Homeβ€Ί General Discussion

Tips on improving your Incident managemement journey!

Gabriel_LencesGabriel_Lences Customer Advanced IT Monkey ✭✭✭
edited August 2021 in General Discussion

With these few simple steps, we've managed to get down from 1000 incidents per month to 20! 😁

Alright maaaaaaybe that's not entirely true, but with a few enouraging voices spanning from @Adam_Dzyacky , @Peter_Miklian , @Brad_Zima , @Chris_Chekaluk1 & others, I've decied to share some tips from our latest attempt on how to improve our Incident management even just by a tiny teedy bit. This is gonna be a long one so hold on tight and grab yourself a cup of cofee while at it.

As an intro to all of this, I'd like to explain that up until now we didn't really have any system of "prioritizing" our Incidents (based on the urgency and impact). We also had a system where we knew we wanted to know what business services are affected the most. Hence why we needed to somehow pair these (Business Services and Incidents) together. Up until now, our Service Desk was the one and only unit responsible for filling in the Affected Business Service after an Incident was created.
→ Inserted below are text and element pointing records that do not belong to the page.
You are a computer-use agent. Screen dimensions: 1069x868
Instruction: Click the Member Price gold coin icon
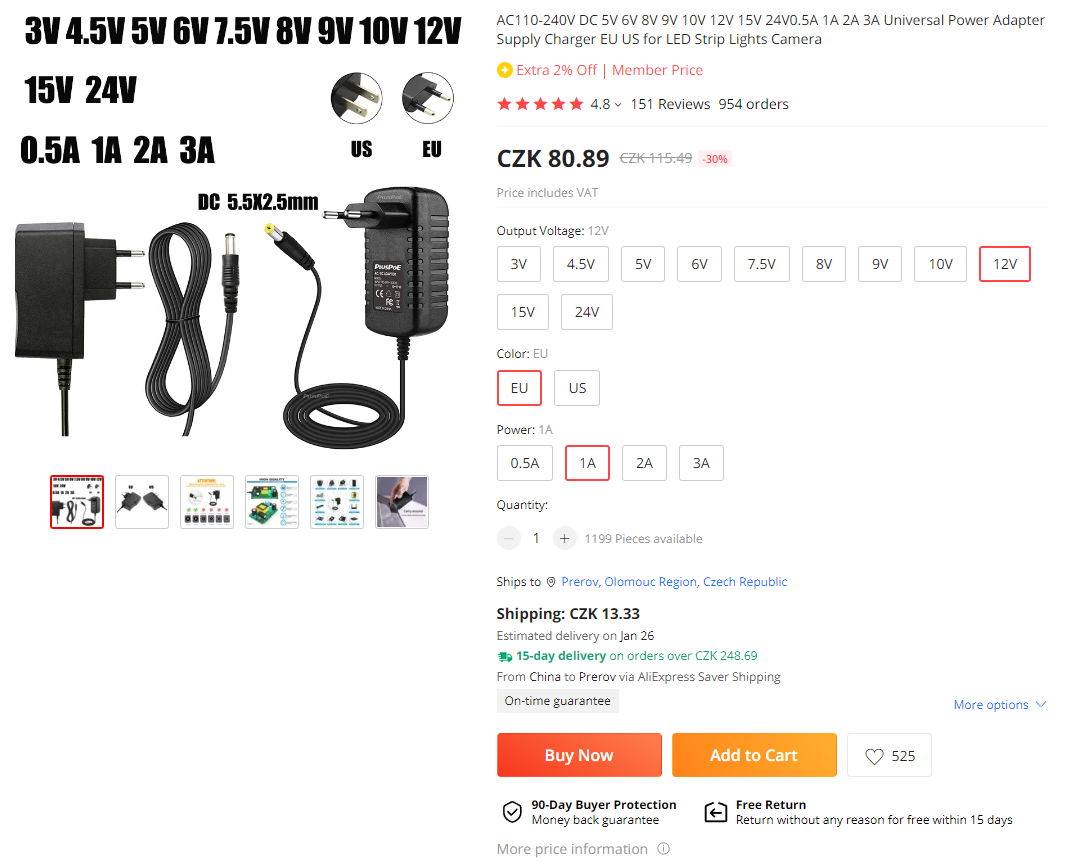click(x=505, y=70)
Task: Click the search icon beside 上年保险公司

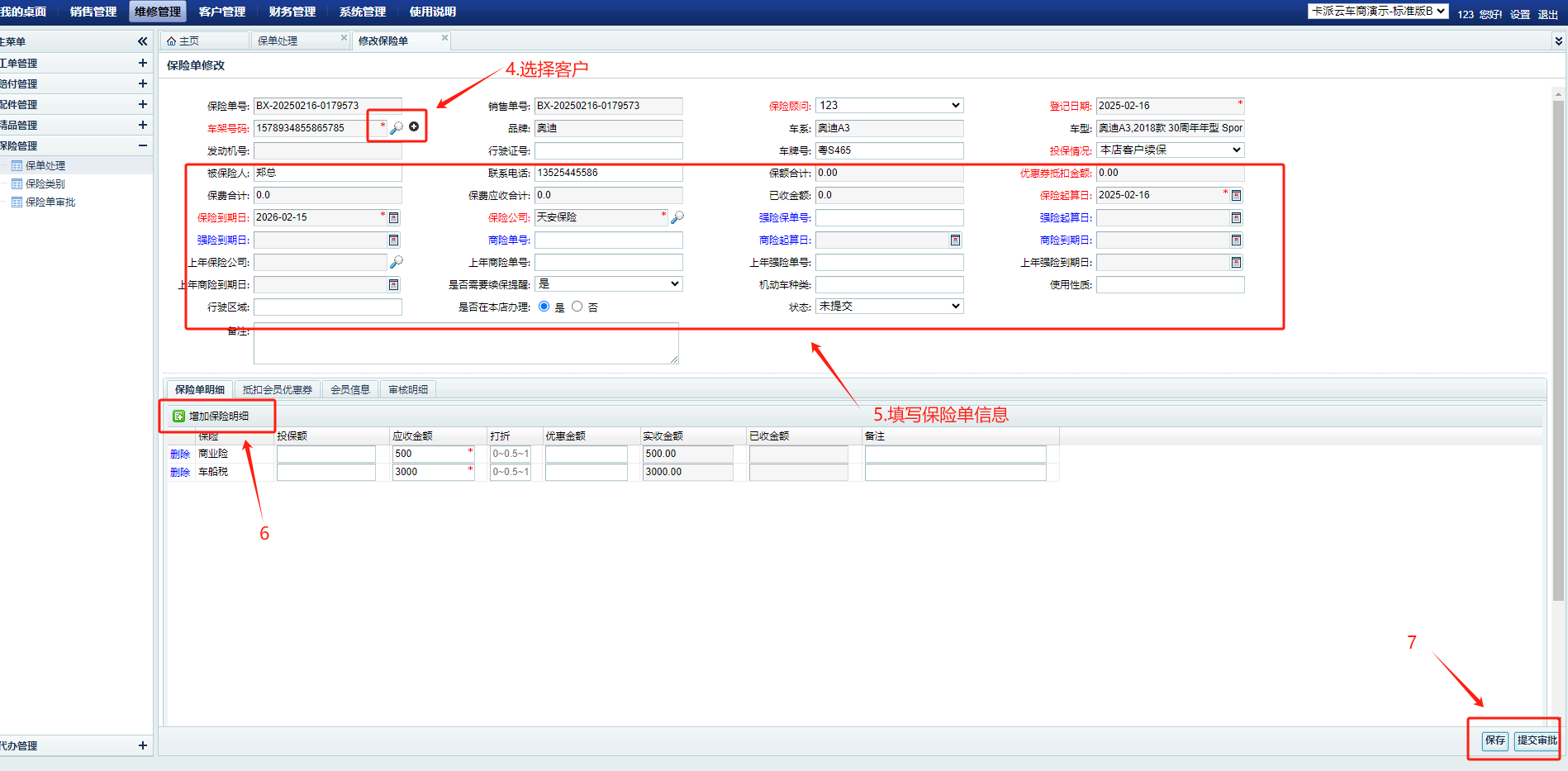Action: pos(397,262)
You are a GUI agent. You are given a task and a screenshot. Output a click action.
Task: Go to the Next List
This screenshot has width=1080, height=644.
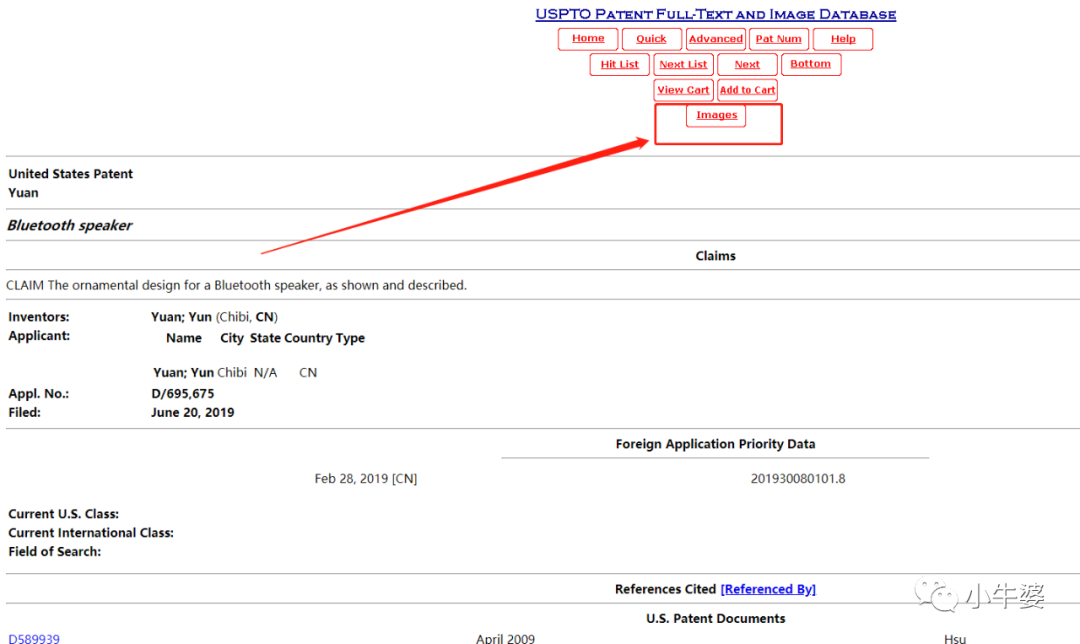683,65
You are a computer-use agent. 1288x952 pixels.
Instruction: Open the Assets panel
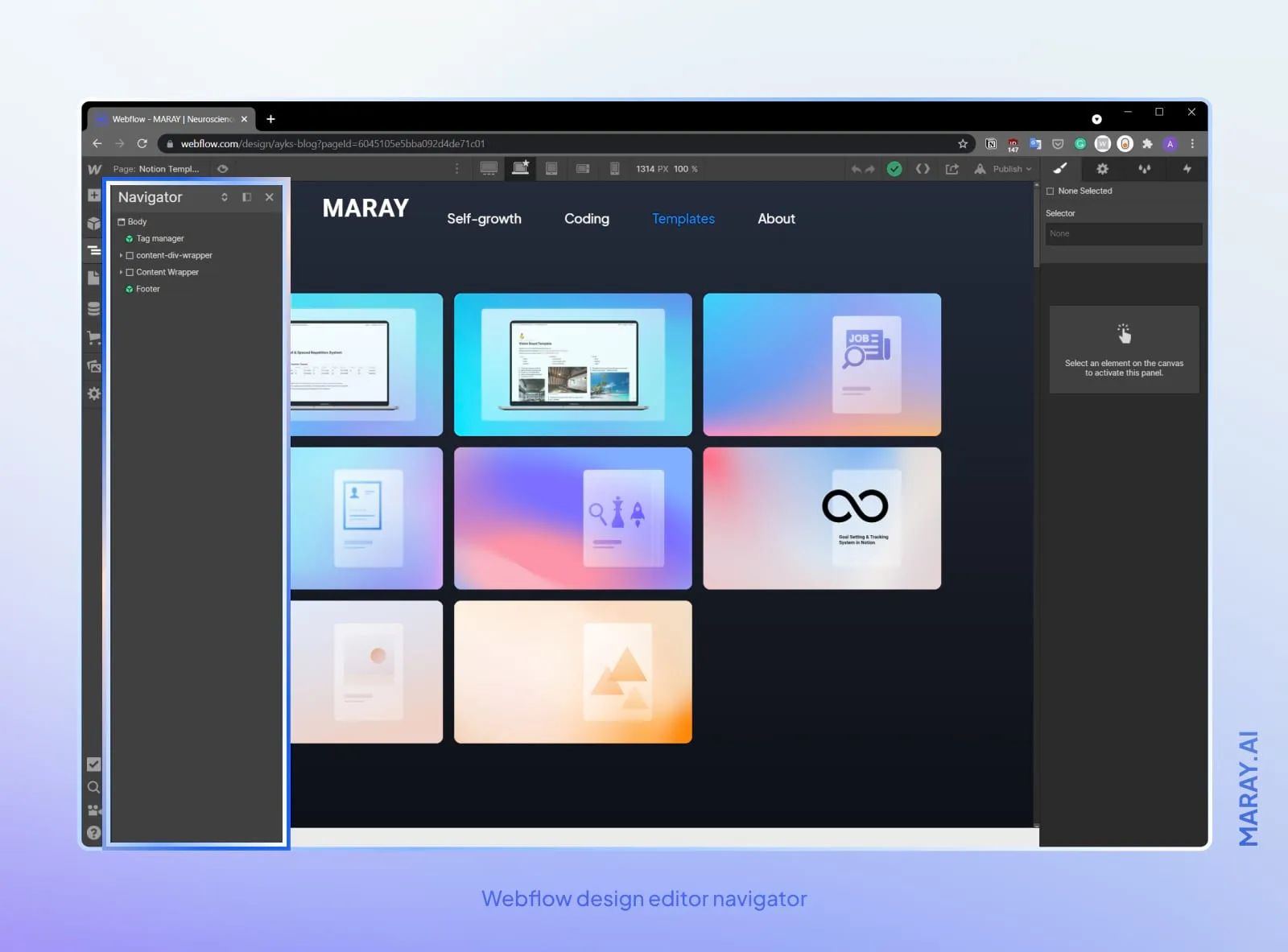[94, 366]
This was all fine and dandy, but we wanted to take a step further , so we wanted to

  1. Lower the burden a bit on our Service Desk AND
  2. Educate our employees that incidents affect their services we as an IT provide for them
  3. Come up with a system where the user could indicate to us WHO and HOW is impacted by the Incident

Regarding the priorities, we previously had a system where a user could control the urgency of the IR by us asking them a question "How urgent is your case?" - Needless to say, more than half of our users always picked "high".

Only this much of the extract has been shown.